Print the failure detail and which checks need fixing:

Self-review FAILED with N BLOCKER fail(s) and M MAJOR finding(s).
Top fixes:
  1. <first BLOCKER or MAJOR with citation>
  2. ...
Fix the issues above and re-run /self-review-connector --source <name>.

Why a label rather than a status check or inline review

Required status check would need the audit to run on CI. The skill is Claude-powered; running Claude on every PR push is expensive, slow, and non-deterministic. We want the developer to run it locally, on demand, against their committed work.
Inline PR review with path:line comments is nice for human-style feedback but doesn't naturally gate merge. Comments aren't a check.
A label is a binary signal that GitHub's branch-protection rules can require via a workflow that simply checks the label exists. The companion workflow does that — see the design doc for shape. New pushes automatically remove the label, forcing the developer to re-review.

This pattern is borrowed verbatim from plugin-marketplace's /plugin-self-review skill, where the plugin-self-reviewed label plays the same role.

If gh is not authenticated or the user lacks PR write permissions, surface the error verbatim and skip Phases 7–8 — do not attempt to retry or escalate. The local report is still useful.

Rules

Read-mostly. Do not modify connector code, simulator spec, corpus, or test files. The only write is the report.
No agents, no network. Every check is local: Read / Bash with grep, python -m py_compile, pytest, JSON / YAML / TOML parsing.
- - - - -
**Work item A:**
Answer from the self-review excerpt:
(i) What happens to the label when new pushes are made?
(ii) Which skill was the label pattern borrowed from?
(iii) What is the only write the rules allow?
**Work item B:** Write the next part of the self-review excerpt, picking up right after its final rule.
The material after the self-review excerpt is separate from it.
- - - - -
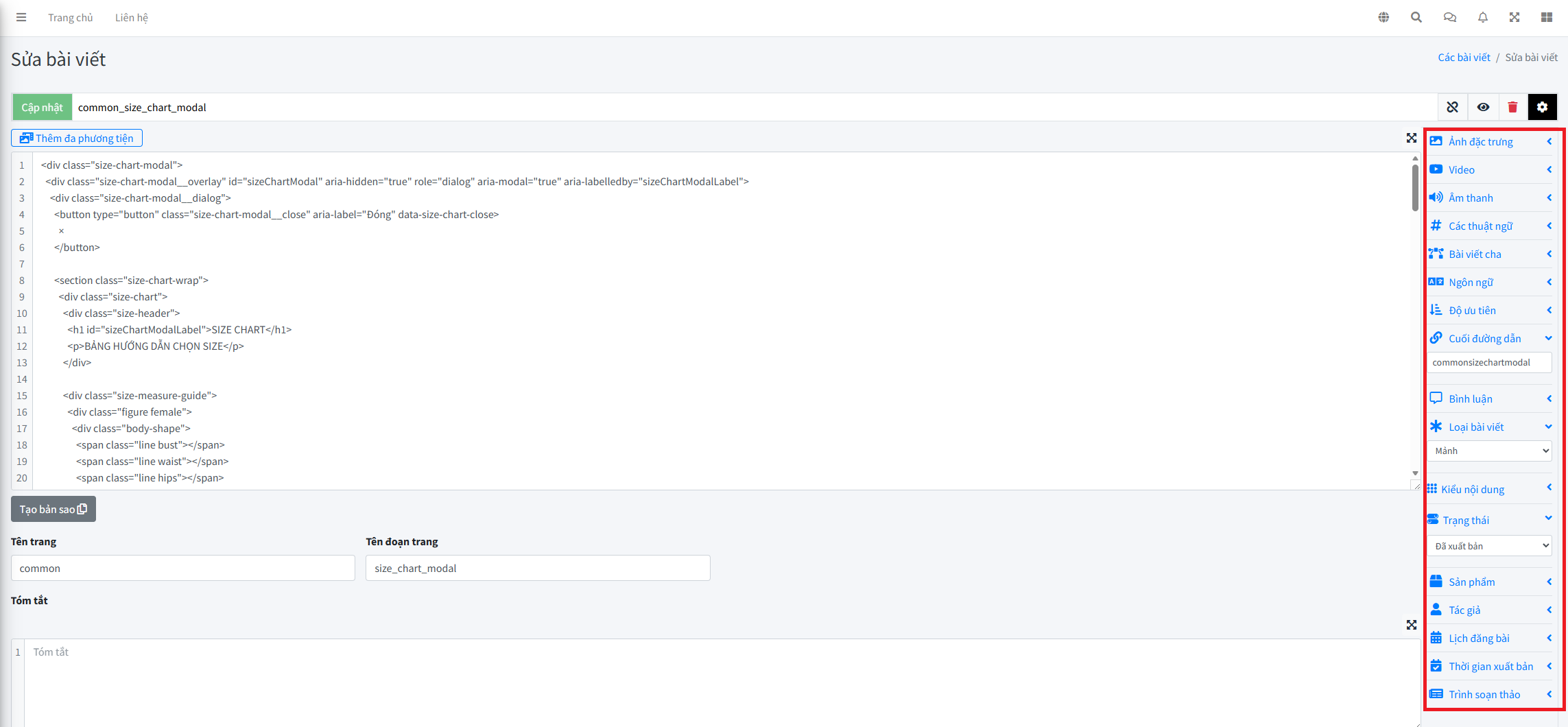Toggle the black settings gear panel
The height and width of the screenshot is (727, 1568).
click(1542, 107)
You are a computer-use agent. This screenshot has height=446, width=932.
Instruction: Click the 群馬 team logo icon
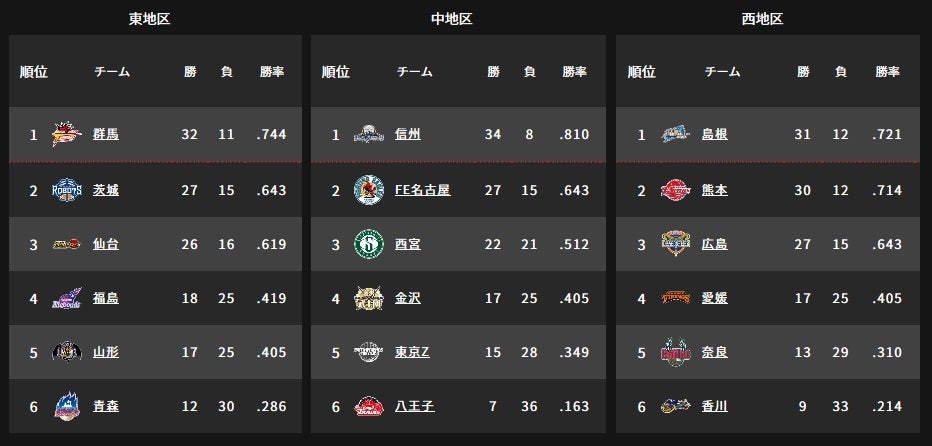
- - - - -
**Written answer A:**
(i) New pushes automatically remove the label, which forces the developer to re-review.
(ii) The /plugin-self-review skill from plugin-marketplace.
(iii) The report.

**Written answer B:**
Cite a path on every finding (file:line) unless the finding is "thing does not exist," in which case state the expected path and the run-command that produces it.
Be concise. Each finding is one line in the report. The Top Recommendations block is 3-5 items max — not the full list.
Run pytest synchronously. For B9 / B10, never background; block on completion. If pytest hangs, do not increase timeout — flag the hang as a finding under section A or B as appropriate and continue with the rest of the audit.
Do not re-run record mode. B11 reads the existing artifact; if the artifact doesn't exist, that's the finding. The skill is not authorized to spend the user's API quota.

Scope boundaries

This skill audits the connector. It does not:

Run any agent (no spawning).
Modify code (read-mostly).
Make network calls (no live API hits, no record mode).
Replace a real security review for high-risk integrations.
Gate CI — it's developer-invoked self-check.